O esquema tinha base preferencial na Região dos Lagos, no Rio de Janeiro.

Publicado em 4 de março de 2026
Três pessoas foram presas nesta quarta-feira (3) sob acusação de integrar uma organização criminosa especializada em fraudes bancárias e lavagem de dinheiro. A ação, batizada de Operação Pecunia Obscura, também cumpriu 23 mandados de busca e apreensão e determinou o sequestro de bens e valores que podem chegar a R$ 150 milhões.
De acordo com as investigações conduzidas pela Polícia Federal, o grupo teria movimentado aproximadamente R$ 320 milhões ao longo dos últimos cinco anos por meio de um esquema sofisticado de golpes contra instituições financeiras e empresas.
Como funcionava o esquema

Segundo os investigadores, a organização atuava com a criação de empresas de fachada e utilização de “laranjas” para abertura de contas bancárias. A partir dessas contas, eram realizadas operações fraudulentas, como obtenção irregular de crédito, transferências eletrônicas com uso de dados falsificados e pulverização de valores para dificultar o rastreamento.
Os recursos obtidos de forma ilícita eram posteriormente “lavados” por meio da aquisição de imóveis, veículos de luxo e investimentos em negócios formais. Parte do dinheiro também era transferida para contas de terceiros, numa estratégia para ocultar a origem criminosa.
Mandados e bloqueios
Além das três prisões duas preventivas e uma temporária , a Justiça autorizou o bloqueio e sequestro de bens e ativos financeiros até o limite de R$ 150 milhões. Entre os bens atingidos pela decisão estão imóveis residenciais e comerciais, veículos de alto padrão e participações societárias.
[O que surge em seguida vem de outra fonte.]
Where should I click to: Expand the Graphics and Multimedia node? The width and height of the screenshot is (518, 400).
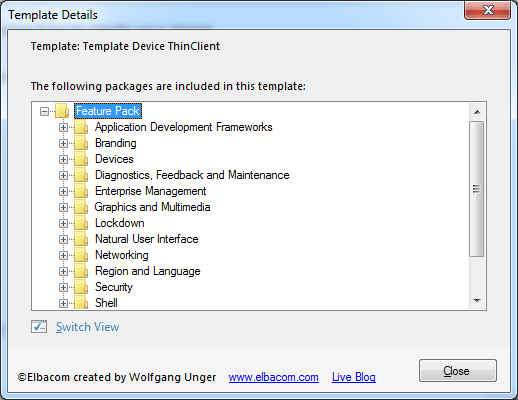tap(63, 207)
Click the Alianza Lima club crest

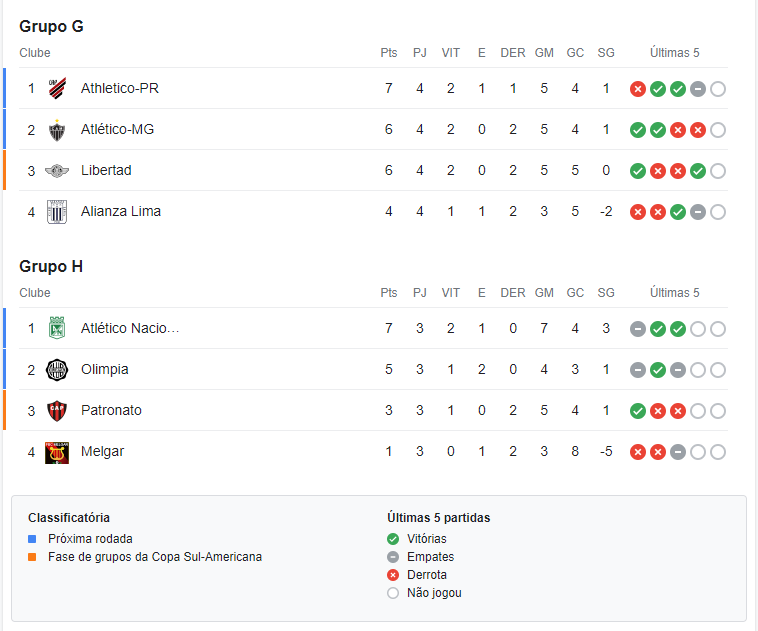pyautogui.click(x=57, y=212)
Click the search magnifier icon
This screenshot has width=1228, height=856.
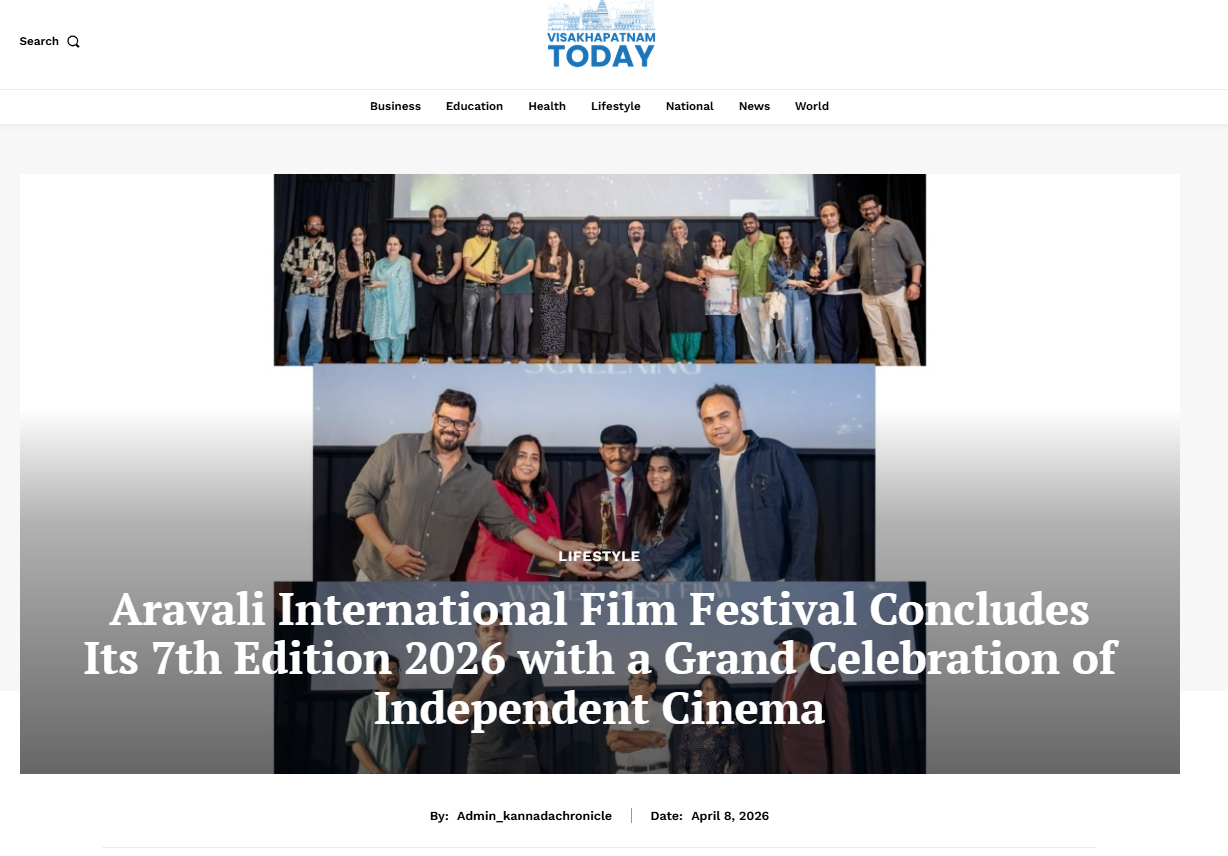tap(73, 42)
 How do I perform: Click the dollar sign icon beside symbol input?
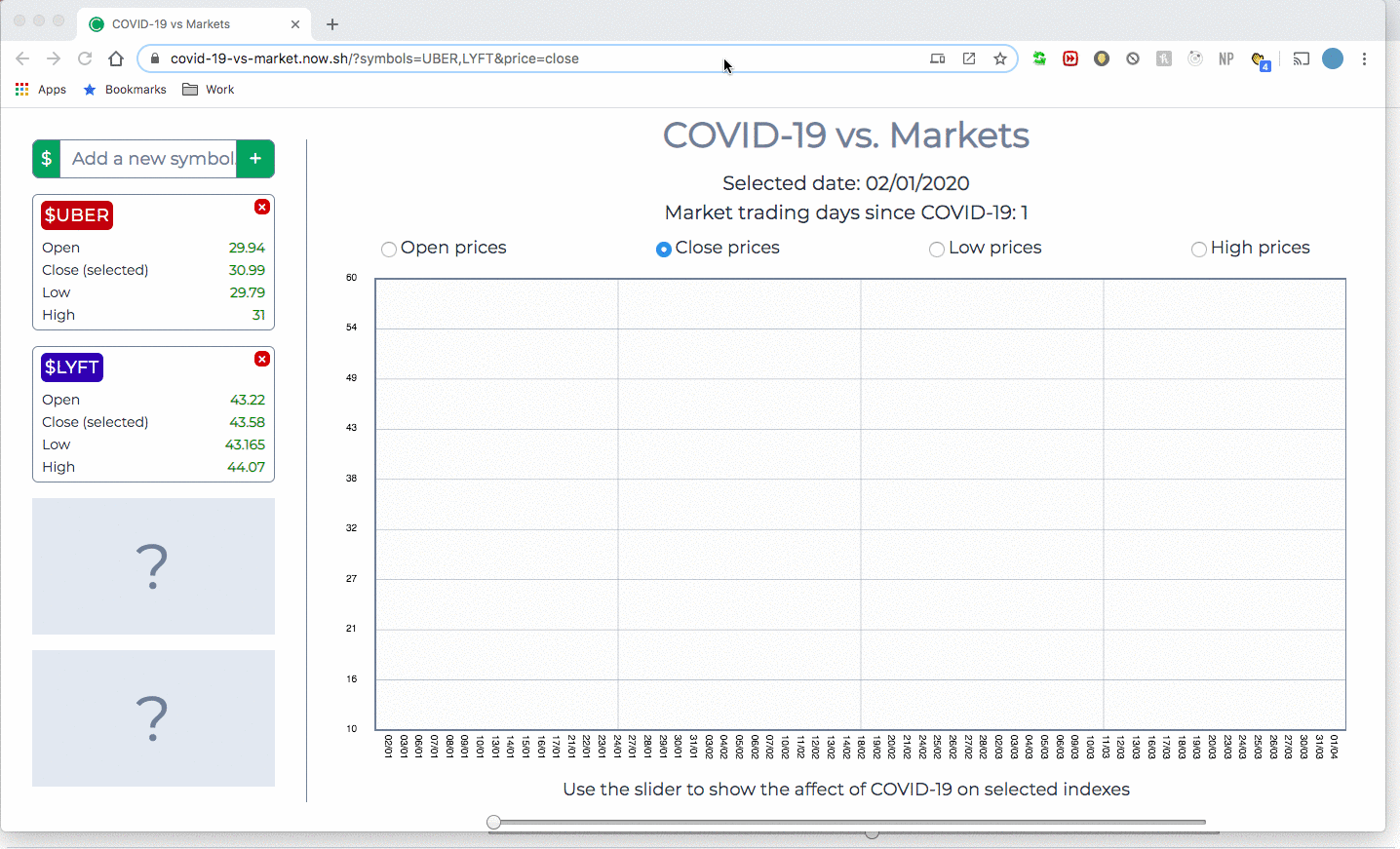click(x=46, y=158)
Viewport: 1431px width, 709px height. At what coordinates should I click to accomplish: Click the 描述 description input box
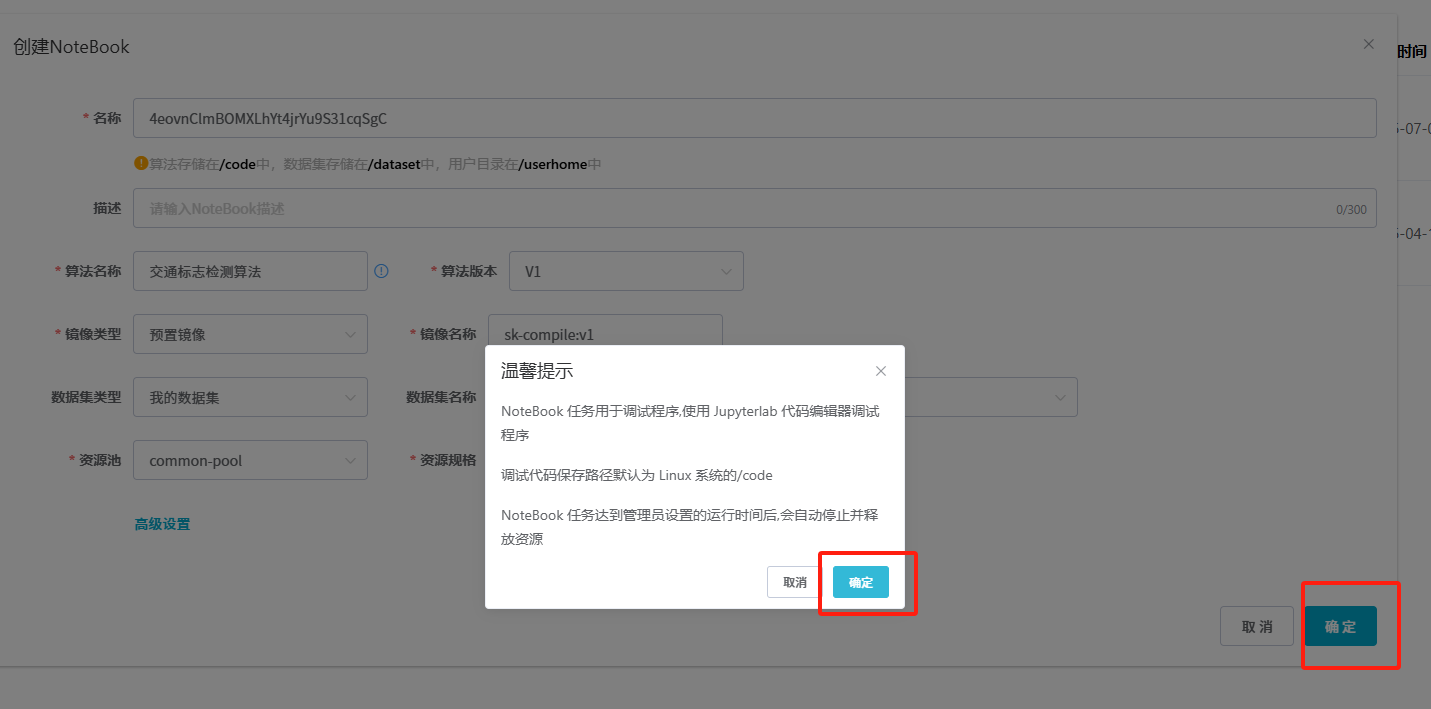click(730, 209)
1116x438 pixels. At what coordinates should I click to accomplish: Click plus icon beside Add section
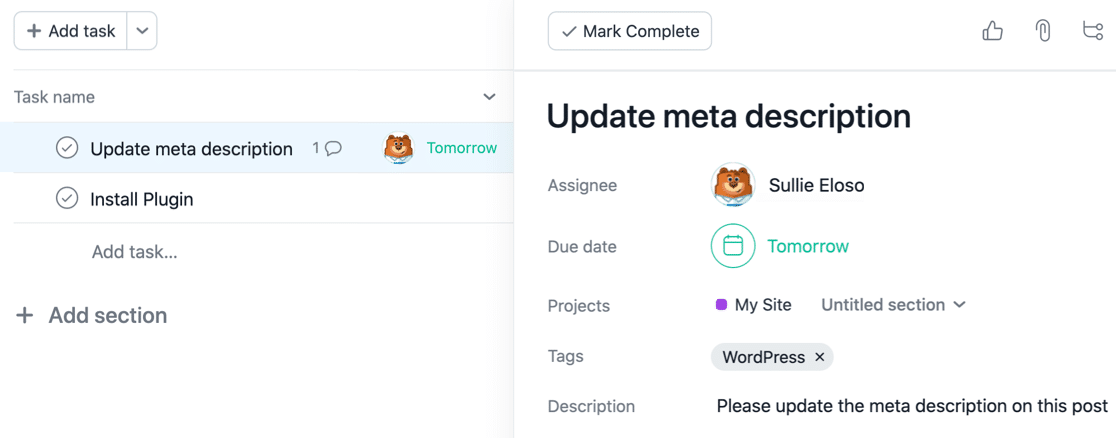(x=24, y=316)
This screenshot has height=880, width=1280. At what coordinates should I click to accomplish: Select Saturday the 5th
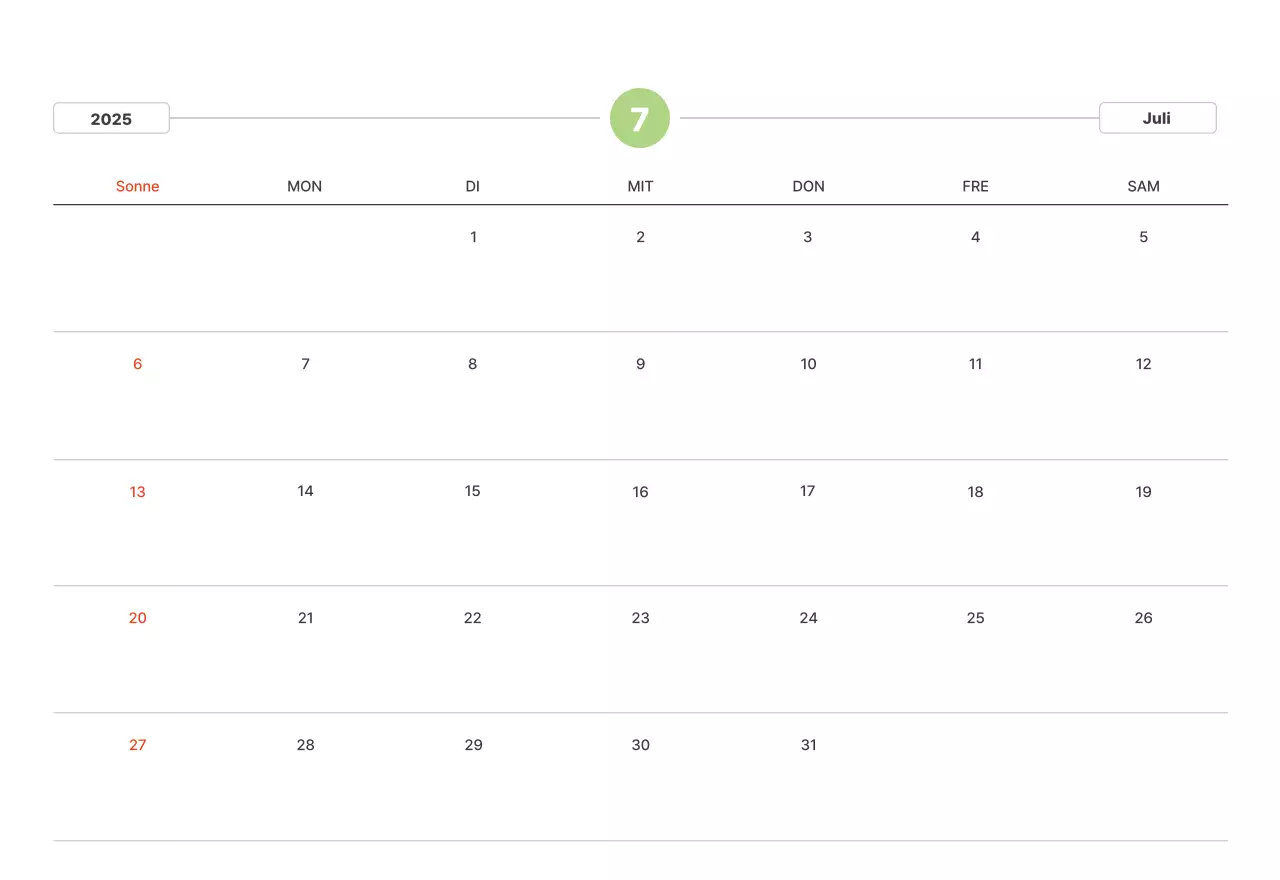pyautogui.click(x=1143, y=237)
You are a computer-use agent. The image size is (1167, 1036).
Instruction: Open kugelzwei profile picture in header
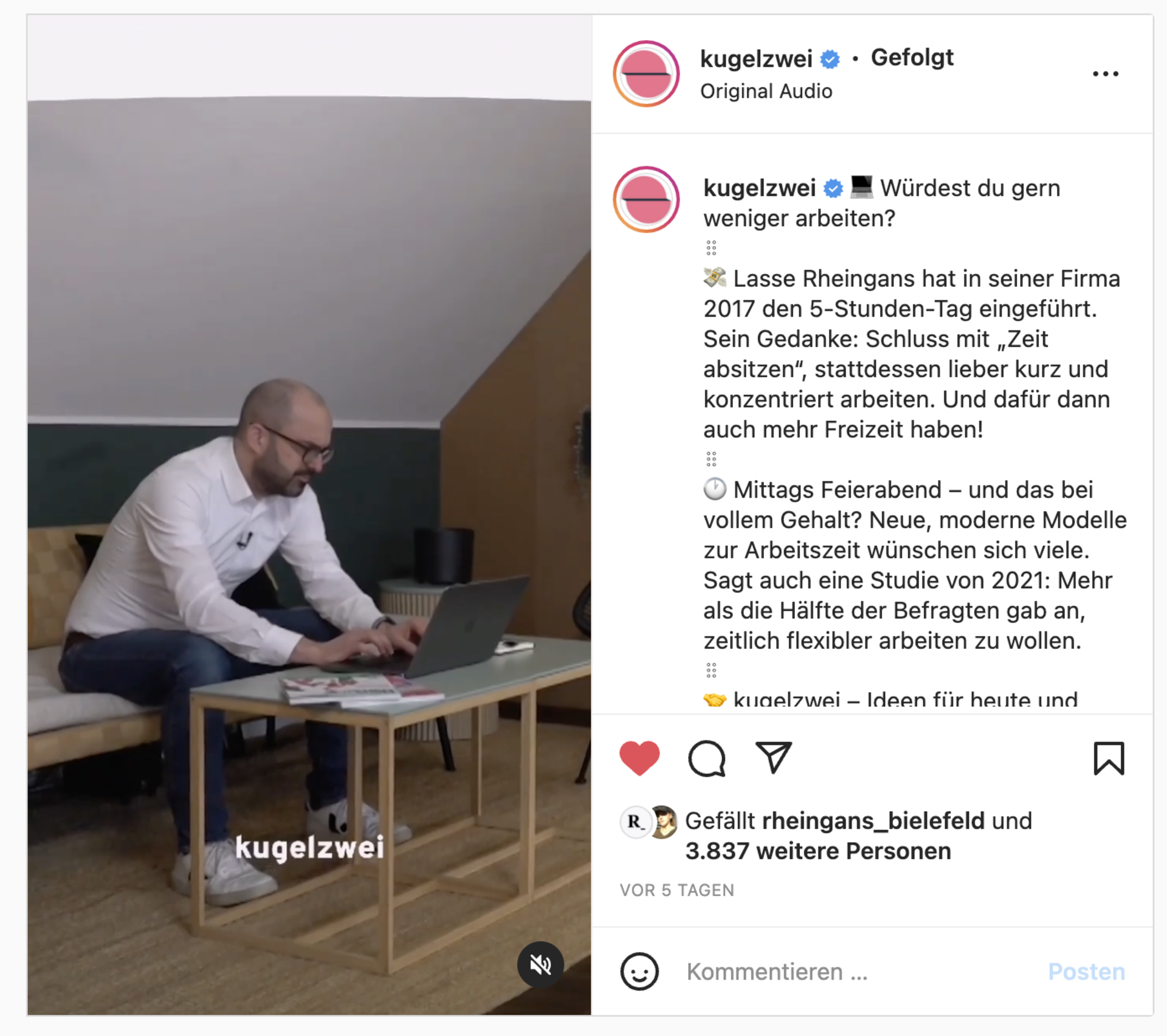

Os 23 mandados de busca e apreensão foram cumpridos em endereços ligados aos investigados e a empresas suspeitas de integrar o esquema. Durante as diligências, foram apreendidos documentos, equipamentos eletrônicos, contratos e mídias digitais que agora passarão por perícia.
Crimes investigados
Os suspeitos poderão responder por organização criminosa, estelionato, fraude bancária e lavagem de dinheiro. Somadas, as penas podem ultrapassar 30 anos de prisão, em caso de condenação.
As investigações seguem em andamento para identificar outros possíveis integrantes do grupo e apurar se há participação de funcionários de instituições financeiras ou de servidores públicos.
A defesa dos investigados ainda não havia se manifestado até a última atualização desta reportagem.